CHAPITRE IX – SOTÉRIOLOGIE
ET MODÈLES DE MISSION
Dans l’histoire de l’Église, la mission a souvent été vue comme service
de salut éternel. L’Église était spécialement au service de l’évangélisation[1]. Son but premier était la
rédemption du genre humain et l’implantation de nouvelles communautés
chrétiennes. C’est généralement cette même vision que l’on retrouve dans le
MCE. Nous allons voir qu’une mission basée uniquement sur les impératifs
missionnaires de la fin des Évangiles de Matthieu et de Marc risque de
favoriser une dichotomie entre la proclamation de l’Évangile et les œuvres
sociales. Cette dichotomie est accentuée lorsque l’on réduit le salut à sa
dimension eschatologique. Il est nécessaire de d’aborder la question du salut
d’une manière plus globale. Cela est possible en fondant la mission sur
d’autres textes de la Bible et en élaborant les activités de l’Église à partir
des besoins et de la culture des personnes du milieu.
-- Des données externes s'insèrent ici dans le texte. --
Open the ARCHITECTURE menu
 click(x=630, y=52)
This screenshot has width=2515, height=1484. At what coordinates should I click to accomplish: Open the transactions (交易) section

Ainsi sera garanti un
plus grand équilibre entre les différentes fonctions de l’Église.
Retour
à la table des matières
Commentaires
et suggestions :
[1]
Depuis quarante ans, les termes mission,
évangélisation et même témoignage ont souvent été employés pour
désigner une même réalité. La distinction entre évangélisation et mission n’est
pas claire; certains suggèrent que l’évangélisation concerne ceux qui ont
quitté l’Église ou qui vivent en milieu post-chrétiens, tandis que pour
d’autres la mission concerne ceux qui ne sont pas encore chrétiens. David Bosch
estime pour sa part que les termes sont indissociablement liés sans qu’ils
soient synonymes. La mission est plus large que l’évangélisation, elle concerne
toutes les activités de l’Église, tandis que l’évangélisation appelle à une
réponse devant le témoignage de ce que Dieu a fait et de ce qu’il fera. Elle
est une invitation qui ne juge pas et qui offre le salut comme cadeau actuel et
comme assurance de la joie éternelle; elle n’est possible que si la communauté
qui la présente vit d’une manière attirante.